CAN - ‘We Are Not Immune:’ Forest Fire Risk is Real Even in B.C.’s Coastal Temperate Rainforest
‘The ups are getting a little bit higher and the downs aren’t going as low as they usually do’
What a difference a cloud can make.
On a grey, wet day, Lori Daniels can stand outside her North Vancouver house, look out at the nearby mountains and marvel at their beauty.
On a hot, sunny day — especially if it comes in the midst of a string of hot, sunny days —, she looks at those mountains with wariness. What would happen if the campfire that some young people started over the weekend wasn’t fully extinguished? What if smouldering coals cause a tree to ignite and the wind picks up a burning ember, dropping it on the roof of her house?
As a professor of forest ecology and fire ecology at the University of British Columbia, those aren’t esoteric questions for Daniels. She knows the science and, as a person living near a forest, she knows that she can’t soothe her anxieties by saying “This will never happen to me.”
“I’m sitting in my backyard now,” she says during a telephone interview on an overcast afternoon. “I’ve just come out of Hunter Park which, after the rain, was quite moist so the fire danger is low.
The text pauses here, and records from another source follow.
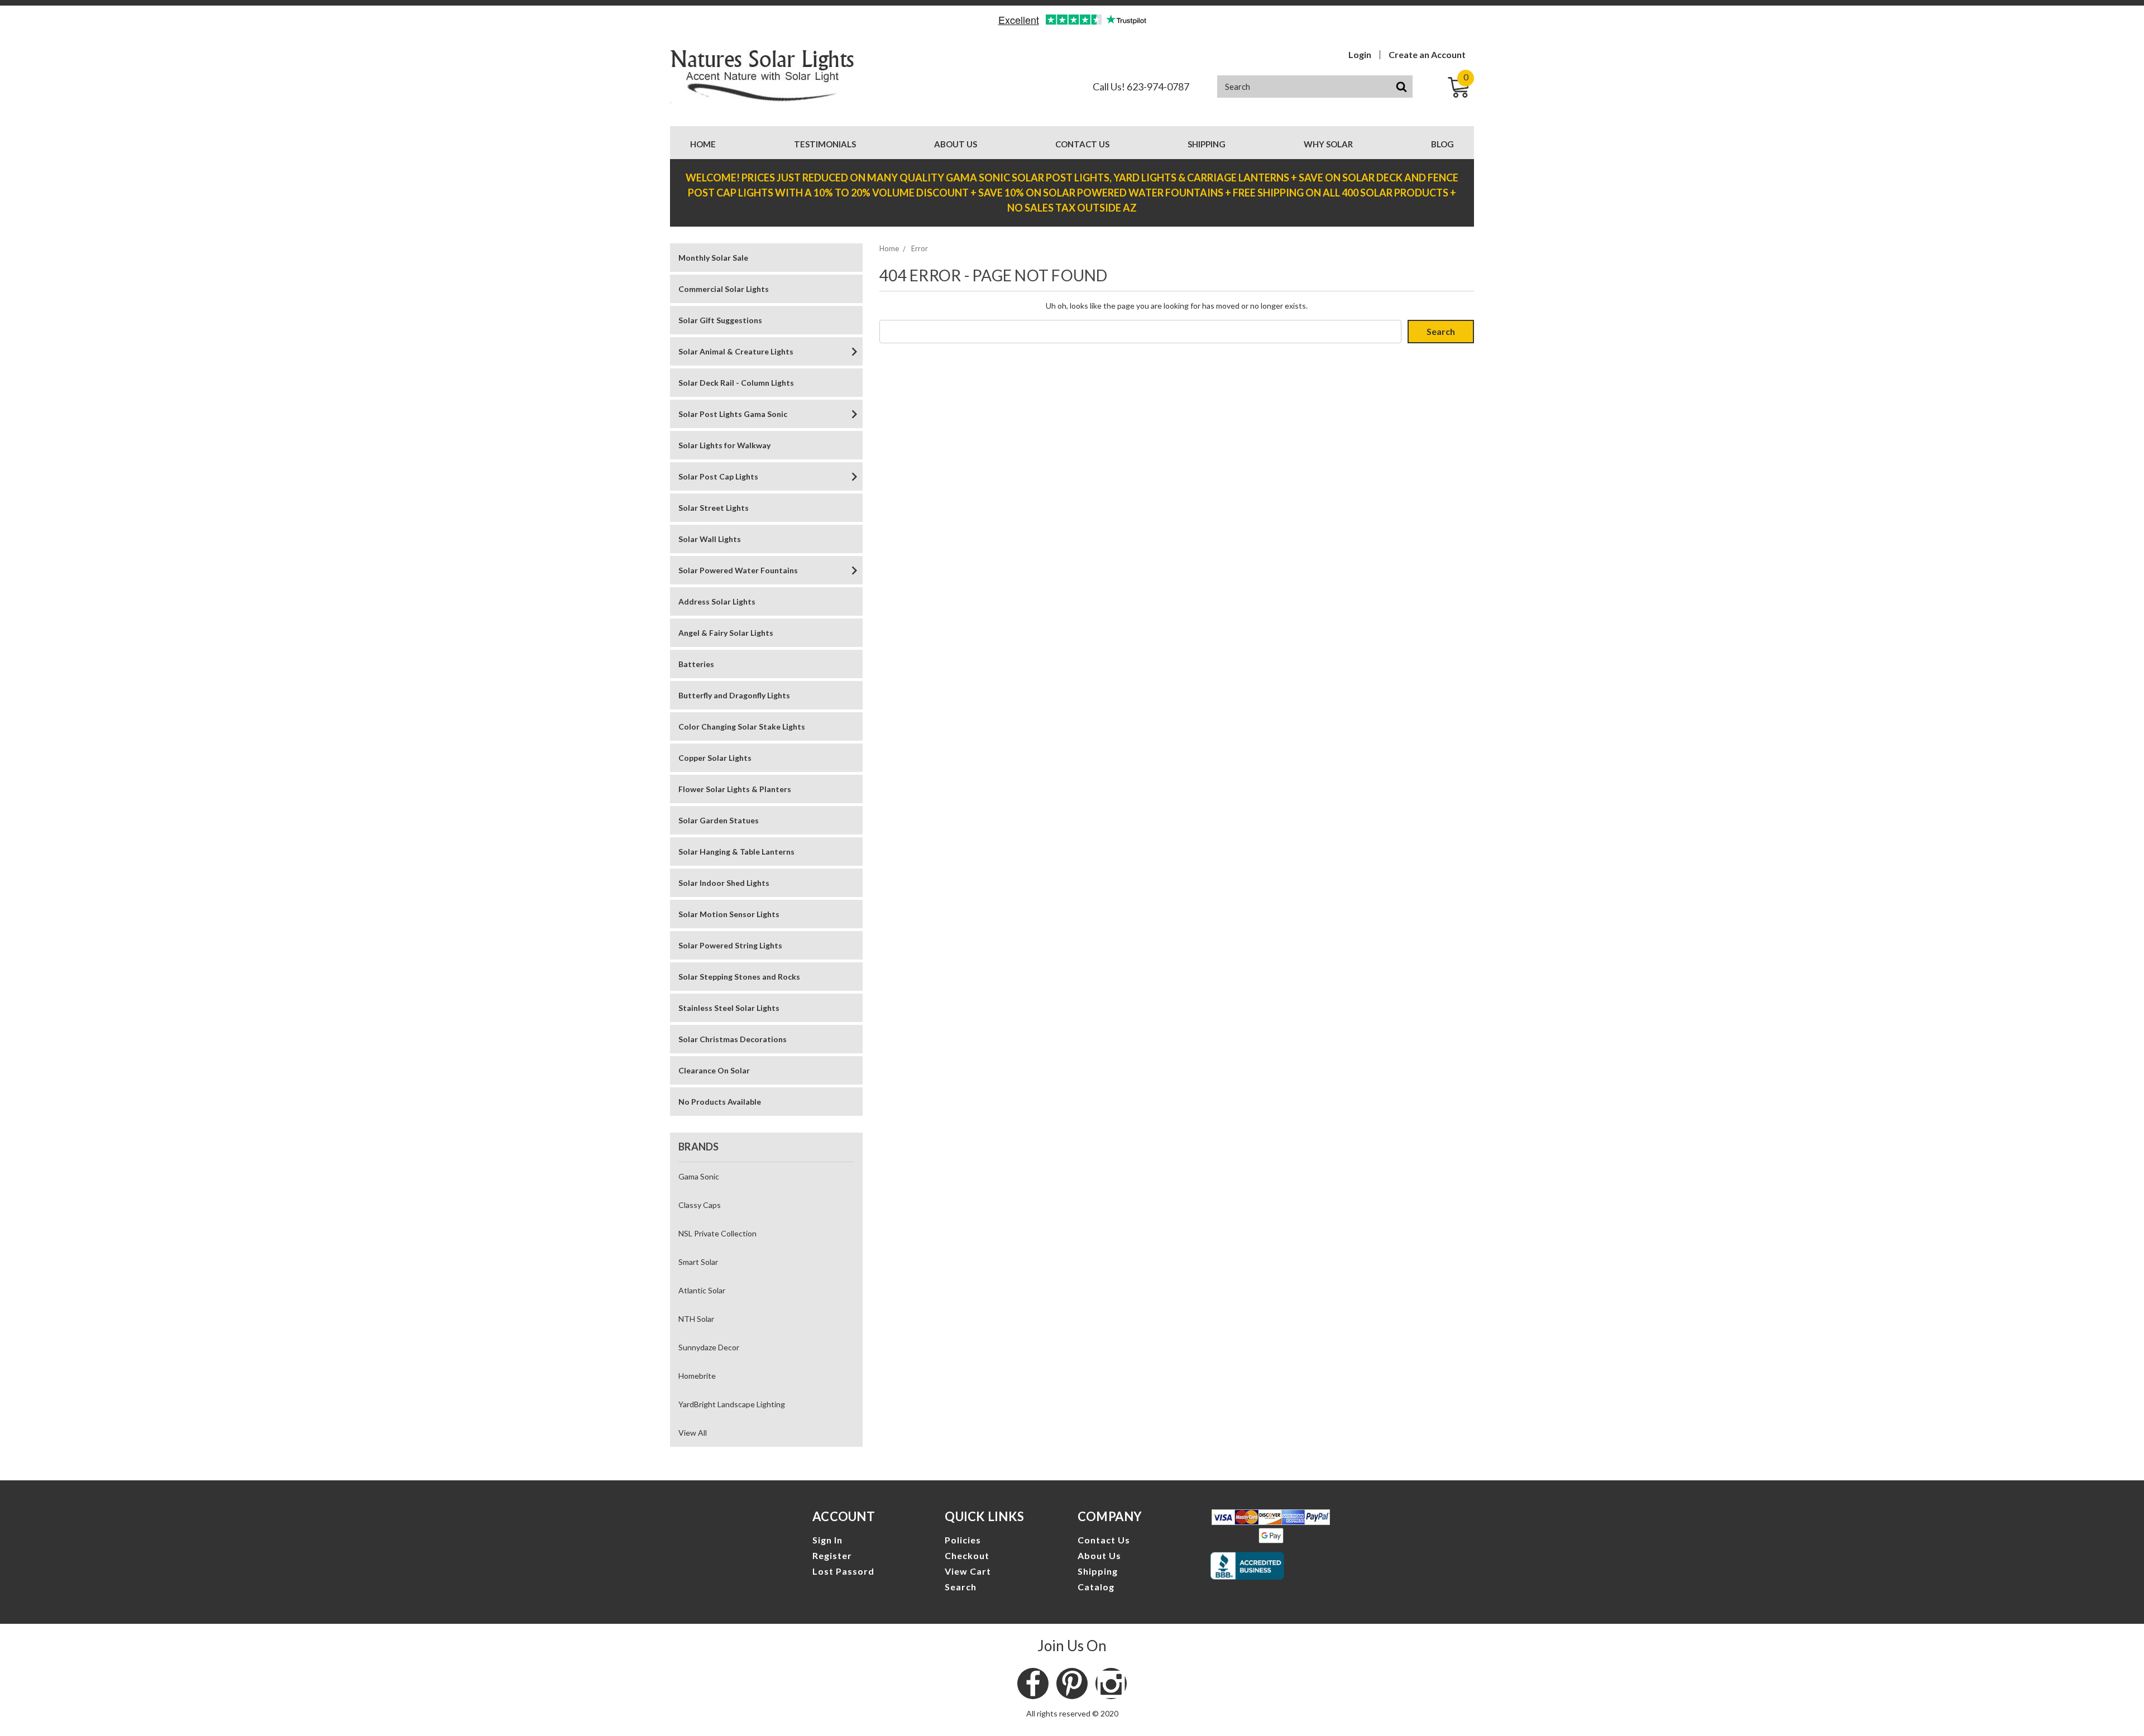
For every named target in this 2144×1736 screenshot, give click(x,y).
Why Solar (1328, 144)
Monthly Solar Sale (713, 257)
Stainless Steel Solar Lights (728, 1008)
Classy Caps (699, 1205)
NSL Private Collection (717, 1233)
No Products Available (719, 1101)
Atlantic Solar (701, 1290)
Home (703, 144)
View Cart (968, 1571)
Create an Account (1427, 54)
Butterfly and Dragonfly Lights (734, 695)
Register (832, 1555)
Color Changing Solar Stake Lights (741, 726)
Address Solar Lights (716, 601)
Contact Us (1082, 144)
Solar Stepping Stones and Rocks (739, 976)
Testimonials (825, 144)
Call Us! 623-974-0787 (1141, 86)
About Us (955, 144)
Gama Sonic (698, 1176)
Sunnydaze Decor (708, 1347)
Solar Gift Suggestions (720, 320)
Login (1359, 54)
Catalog (1096, 1586)
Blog (1442, 144)
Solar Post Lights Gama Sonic (732, 414)
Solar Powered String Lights (730, 945)
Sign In (827, 1539)
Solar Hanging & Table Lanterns (736, 851)
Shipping (1207, 144)
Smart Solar (698, 1262)
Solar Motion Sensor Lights (728, 914)
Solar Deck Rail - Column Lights (736, 382)
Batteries (696, 664)
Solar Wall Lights (709, 539)
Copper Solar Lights (715, 758)
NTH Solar (696, 1318)
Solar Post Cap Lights (718, 476)
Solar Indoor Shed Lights (723, 883)
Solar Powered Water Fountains (738, 570)
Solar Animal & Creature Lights (735, 351)
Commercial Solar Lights (723, 289)
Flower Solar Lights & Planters (734, 789)
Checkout (967, 1555)
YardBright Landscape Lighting (731, 1404)
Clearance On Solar (714, 1070)
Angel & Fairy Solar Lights (725, 632)
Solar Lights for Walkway (724, 445)
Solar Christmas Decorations (732, 1039)
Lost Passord (843, 1571)
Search (961, 1586)
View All (692, 1432)
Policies (963, 1539)
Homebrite (697, 1375)
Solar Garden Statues (718, 820)
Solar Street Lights (713, 507)
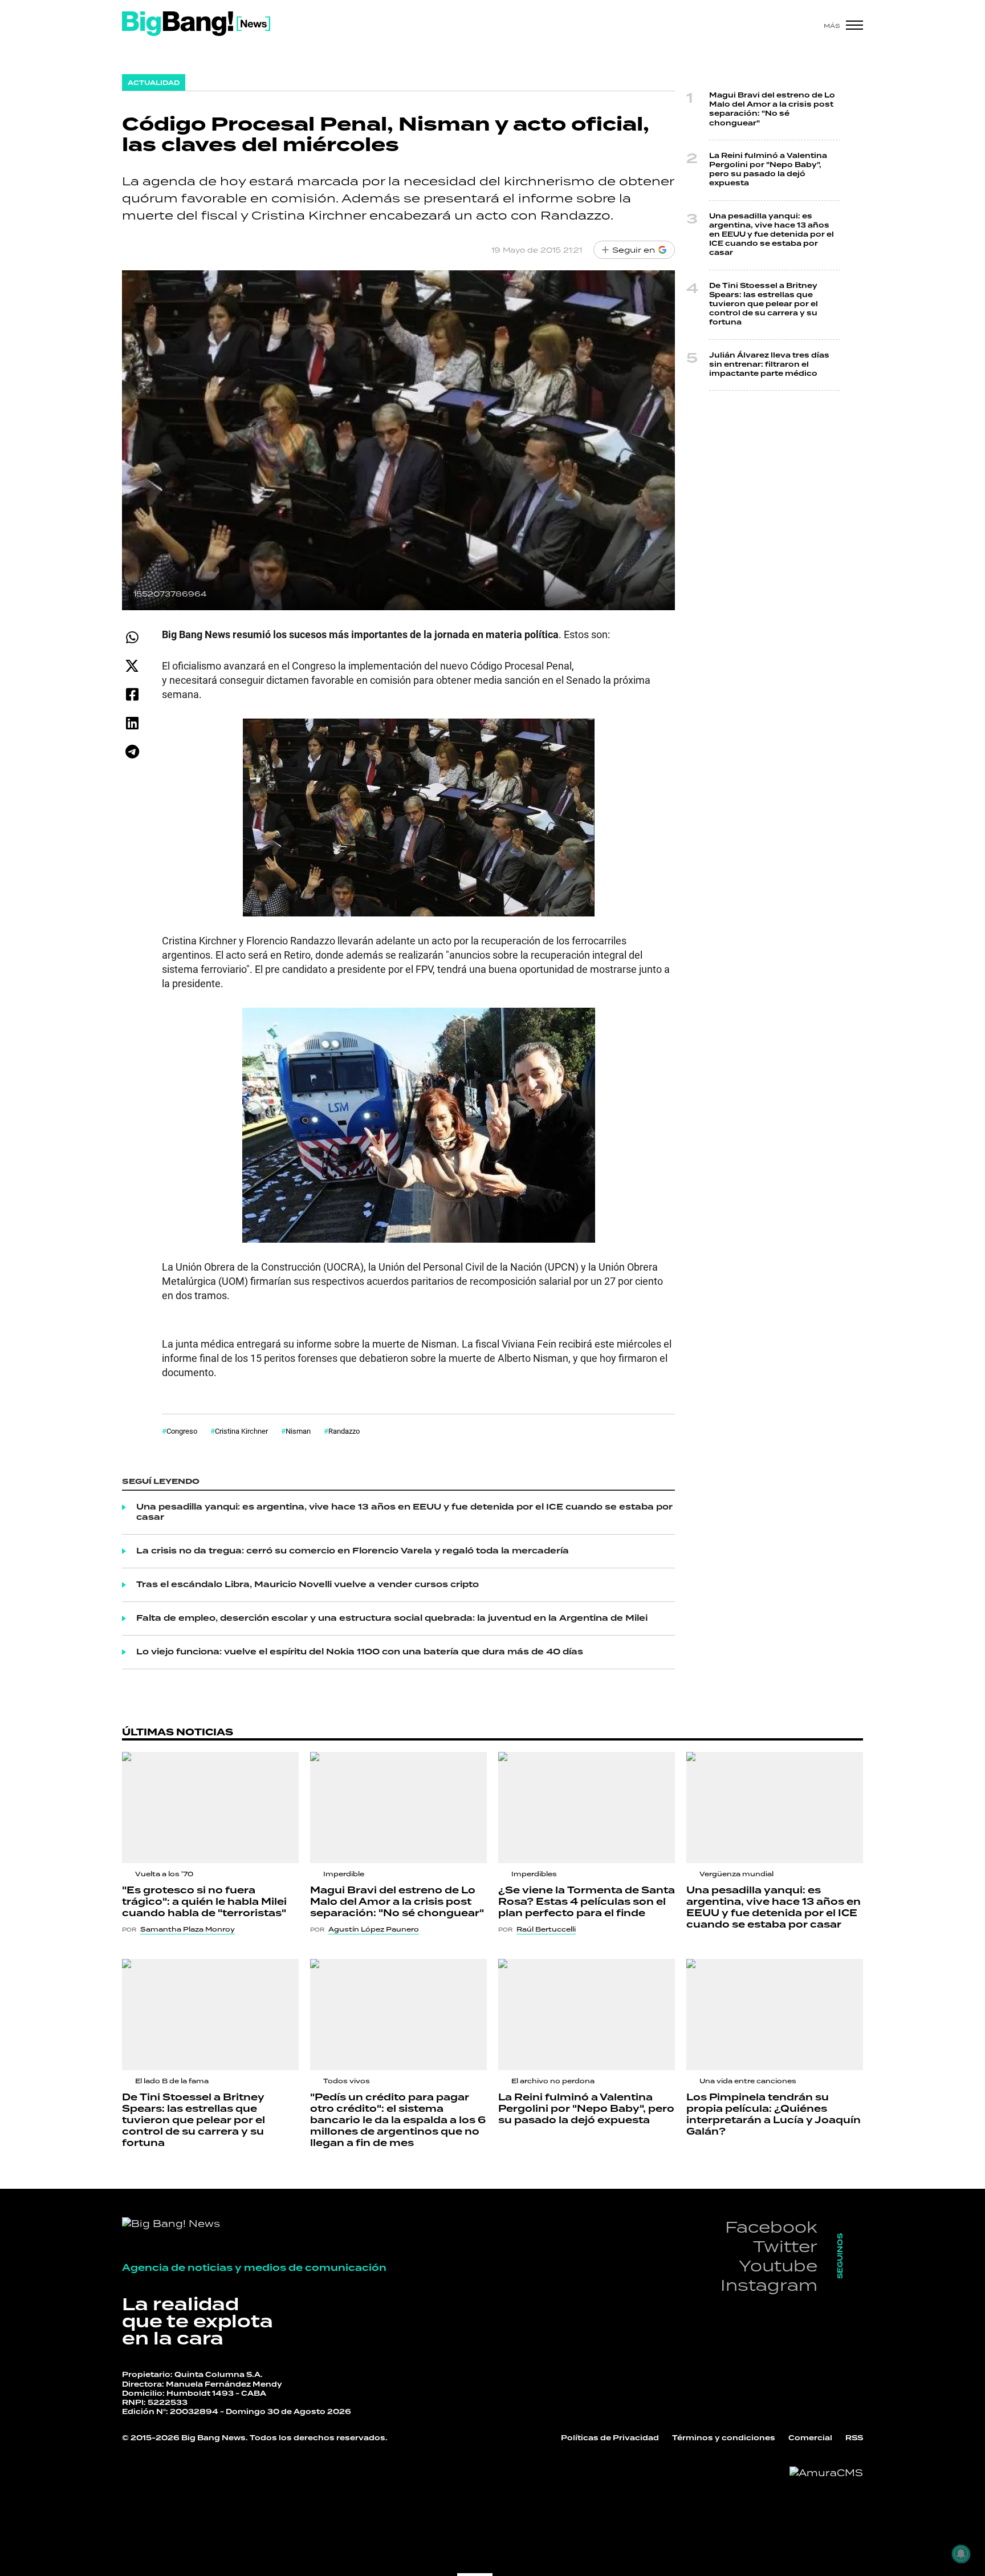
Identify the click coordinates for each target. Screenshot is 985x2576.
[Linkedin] (132, 723)
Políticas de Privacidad (610, 2438)
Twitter (785, 2246)
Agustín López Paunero (373, 1929)
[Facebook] (132, 694)
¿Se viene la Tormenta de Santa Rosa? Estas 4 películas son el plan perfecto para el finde (586, 1902)
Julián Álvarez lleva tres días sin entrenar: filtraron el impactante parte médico (769, 364)
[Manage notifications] (961, 2554)
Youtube (778, 2265)
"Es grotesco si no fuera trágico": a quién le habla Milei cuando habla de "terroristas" (204, 1902)
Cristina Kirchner (241, 1431)
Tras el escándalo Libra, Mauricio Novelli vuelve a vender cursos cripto (307, 1585)
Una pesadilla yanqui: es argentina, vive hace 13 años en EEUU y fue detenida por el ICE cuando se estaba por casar (404, 1512)
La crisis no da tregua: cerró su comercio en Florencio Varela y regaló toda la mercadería (352, 1551)
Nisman (298, 1431)
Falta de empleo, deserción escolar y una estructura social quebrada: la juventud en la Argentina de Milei (392, 1618)
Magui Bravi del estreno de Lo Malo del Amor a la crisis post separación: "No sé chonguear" (772, 109)
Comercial (810, 2438)
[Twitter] (132, 666)
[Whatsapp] (132, 637)
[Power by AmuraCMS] (826, 2473)
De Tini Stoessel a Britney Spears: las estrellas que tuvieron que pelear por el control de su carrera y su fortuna (763, 304)
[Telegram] (132, 751)
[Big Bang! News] (196, 23)
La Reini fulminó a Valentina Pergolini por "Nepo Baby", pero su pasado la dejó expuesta (768, 170)
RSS (854, 2438)
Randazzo (344, 1431)
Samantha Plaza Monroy (187, 1929)
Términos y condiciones (723, 2438)
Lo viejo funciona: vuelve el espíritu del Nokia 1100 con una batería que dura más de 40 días (359, 1652)
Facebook (771, 2226)
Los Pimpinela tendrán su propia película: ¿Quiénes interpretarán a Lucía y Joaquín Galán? (773, 2114)
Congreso (181, 1431)
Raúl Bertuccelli (546, 1929)
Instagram (769, 2284)
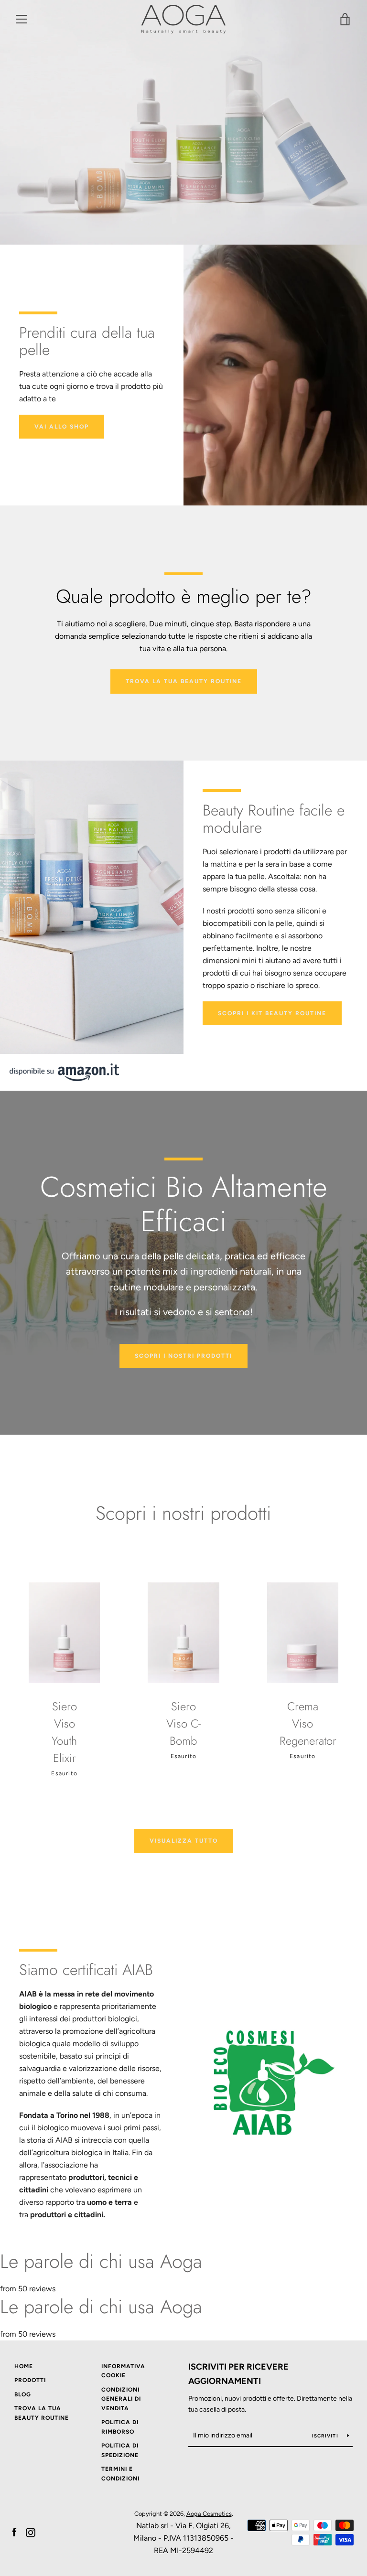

But if you had talked to me three days ago, in the middle of our little hot, dry spell, the fire danger was absolutely much higher, even here in out coastal temperate rainforest.
“We like to think that there’s not much fire danger here but, in truth, we know that in the summertime we live in a dry, hot climate. Although this year has been a little bit cooler and wet, if we look over the last five years we’ve had some of the biggest fire seasons in coastal regions in the last century…. We are not immune.”
Daniels is grateful for the leadership role that the District of North Vancouver is playing with its FireSmart program, as well as its implementation of FireSmart protocols in its building and renovation codes. She says the district is showing leadership by being proactive.
However, much of the responsibility for keeping homes safe — as well as protecting the lives of firefighters — falls on individual homeowners.